Page extract =>
----
THE MOST important feature of the Greater London Authority (GLA) elections was Ken Livingstone’s success in standing as an independent candidate for mayor.

Now, you might imagine that, as blindingly obvious statements go, you couldn’t get much more blindingly obvious than that. Yet there were those on the far left who had evident difficulty getting their heads around this basic point. Writing in the Guardian at the start of the campaign, Jeremy Hardy, a prominent supporter of the London Socialist Alliance (LSA), argued that all the fuss about Livingstone’s candidacy had distracted attention from the fact that the really significant aspect of the elections was the formation of the LSA and its decision to stand for the London Assembly. Similarly, in a newspaper produced by the Campaign Against Tube Privatisation (CATP) to promote its own slate of Assembly candidates, Pat Sikorski argued that, of all the candidates in the GLA elections (which presumably included Livingstone, as the mayoral candidate), those on the CATP slate were undoubtedly "the most important". When you consider that, in the elections to the Assembly, the LSA got 1.6% in the list section and CATP 1%, I think this only underlines the fact that the capacity of the far left for self-delusion is almost limitless!

Indeed, the attitude of the far left towards the GLA elections (or at least of that section of the left who are committed to electoral challenges to Labour as a central plank in their strategy) was characterised by a general tendency to substitute wishful thinking for objective analysis. In particular, there was an almost total failure to heed Lenin’s advice in "Left-Wing" Communism that Marxists must "soberly follow the actual state of the class-consciousness ... of all the working people (not only of their advanced elements)".
----
Element and text position data =>
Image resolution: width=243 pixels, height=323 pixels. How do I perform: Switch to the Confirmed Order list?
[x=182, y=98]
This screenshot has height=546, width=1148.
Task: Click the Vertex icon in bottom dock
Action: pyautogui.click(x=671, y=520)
----
Given instruction 1 => In the commentary on the Greater London Authority elections, what percentage of the list vote did the London Socialist Alliance receive in the Assembly elections?
Given instruction 2 => Continue the commentary on the Greater London Authority elections from the point at which it stops.
The rows are material separate from the commentary on the Greater London Authority elections.

Exercise answer 1 => The London Socialist Alliance received 1.6% of the list vote.

Exercise answer 2 =>
For example, the main component of the LSA, the Socialist Workers Party (SWP), argued that the surge of popular support for Livingstone, reflected in the massive lead in the opinion polls that he enjoyed up until the closing stage of the election campaign, was the product of a radical mood of opposition to the right wing policies of the Blair government. The SWP was sharply critical of the cautious, moderate character of Livingstone’s campaign. By accepting the need to work within the framework of capitalism and refusing to fight for socialist policies, the SWP argued, Livingstone had turned his back on his supporters and failed to relate to the prevailing mood of anger against Blair. According to this reasoning, the majority of Ken’s supporters were situated politically to the left of him. This was why it was necessary, the SWP’s argument continued, to stand LSA candidates for the Assembly on a clear left wing programme, for only in this way could the spontaneous radicalism of the masses be given an adequate political expression.

I think this was a thoroughly mistaken analysis. Anyone who worked on Livingstone’s campaign would tell you that the letters of support which flooded into his office – urging him to stand as an independent after he was defeated in the Labour Party’s rigged selection, and then enthusiastically welcoming his decision to do so – did not for the most part back him on the basis of antagonism towards the policies of the Blair government. The overwhelming majority of those who declared their support for Livingstone did so on elementary democratic grounds. This had two aspects – first, sympathy for Ken personally as a victim of Millbank’s stitch-up and, second, outrage that the Blairites had tried to deprive Londoners of their right to vote for the man who was by far the most popular of all the would-be mayoral candidates.

This support certainly represented a mood of hostility to Blair, but it took the specific form of resentment at the arrogance of New Labour’s control freaks and as such lacked a distinctively left wing character. In fact Livingstone’s appeal reached well beyond the left, to the centre and soft right, with Liberal Democrats and even Tories announcing their intention to vote for him. It was this broad range of support that gave Livingstone his initial massive lead in the opinion polls (in the first week after he announced his candidacy, his support was running at over 60%). In other words, contrary to what the SWP maintained, the large majority of those who proposed to vote for Livingstone stood not to his left but to his right. Given this situation, there was always the danger that Livingstone’s support would implode under the impact of a media assault on his leftist politics.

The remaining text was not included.